Estes não apreciam a sua felicidade pelo fato mesmo de não se lembrarem de um
estado ainda mais infeliz. Se, entretanto não a apreciam como homens, o fazem
como Espíritos.
Comentário de Kardec: Não
há, no esquecimento dessas existências passadas sobretudo quando foram penosas,
alguma coisa de providenciai, onde se revela a sabedoria divina?
É nos
mundos superiores, quando a lembrança das existências infelizes não passa
de um sonho mau que elas se apresentam à memória. Nos mundos inferiores as
infelicidades presentes não seriam agravadas pela recordação de tudo aquilo que
tivesse suportado?
Concluamos, portanto, que tudo quanto Deus fez é bem feito e que não nos cabe
criticar as suas obras e dizer como ele deveria ter regulado o Universo.

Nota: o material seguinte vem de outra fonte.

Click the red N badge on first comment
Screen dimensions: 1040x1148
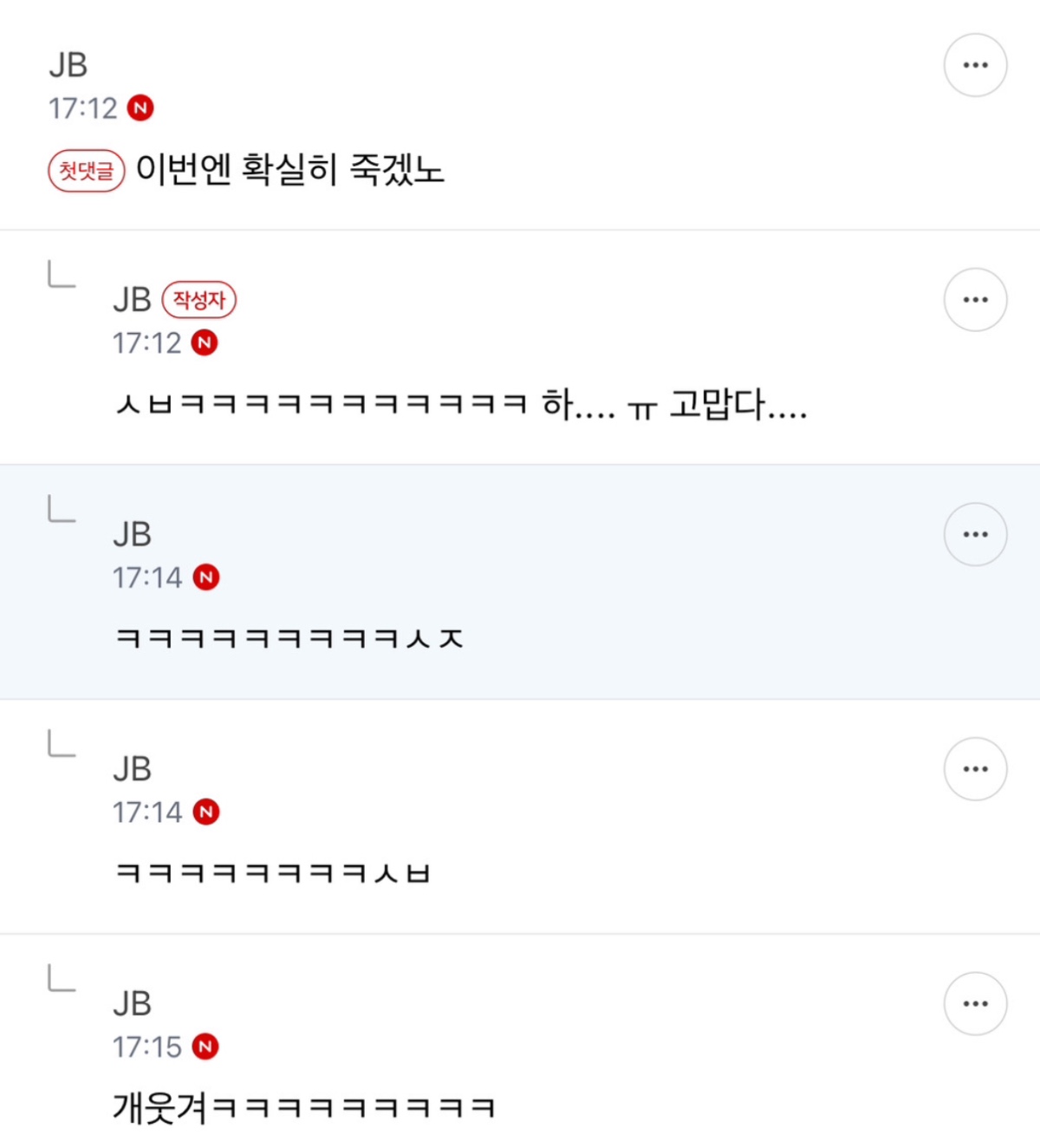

A lembrança de nossas individualidades
anteriores teria gravíssimos inconvenientes. Poderia em certos casos,
humilhar-nos extraordinariamente; em outros, exaltar o nosso orgulho e por
isso mesmo entravar o nosso livre-arbítrio Deus, nos deu para nos melhorarmos,
justamente o que nos é necessário e suficiente; a voz da consciência e nossas
tendências instintivas, tirando-nos aquilo que poderia prejudicar-nos.
Acrescentemos ainda que, se tivéssemos a lembrança de nossos atos pessoais
anteriores, teríamos a dos atos alheios, e esse conhecimento poderia ter os
mais desagradáveis efeitos sobre as relações sociais. Não havendo sempre
motivo para nos orgulharmos do nosso passado, é quase sempre uma felicidade que
um véu seja lançado sobre ele. Isso concorda perfeitamente com a doutrina dos
espíritos sobre os mundos superiores aos nossos. Nesses mundos, onde não reina
senão o bem, a lembrança do passado nada tem de penosa; é por isso que neles se
recorda com frequência a existência precedente. Como nos lembramos do que
fizemos na véspera. Quanto à passagem que se possa ter tido por mundos inferiores,
a sua lembrança nada mais é, como dissemos, que um sonho mau.
Nem sempre podemos ter algumas revelações sobre as nossas existências
anteriores. Muitos sabem, entretanto, o que foram e o que
fizeram; se lhes fosse permitido dizê-lo abertamente, fariam singulares
revelações sobre o passado.
Algumas pessoas creem ter a vaga lembrança de um passado desconhecido,
vislumbrado como imagem fugitiva de um sonho, que em vão se procura deter. Essa
ideia não seria uma ilusão?
Algumas
vezes é real; mas quase sempre é também uma ilusão, contra a qual se deve
precaver, pois pode ser o efeito de uma imaginação
superexcitada.
Nas existências corpóreas de natureza mais elevada que a nossa, a
lembrança das existências anteriores é mais precisa,
à medida que o corpo é menos material, recorda-se melhor. A lembrança do
passado é mais clara para aqueles que habitam os mundos de uma ordem superior.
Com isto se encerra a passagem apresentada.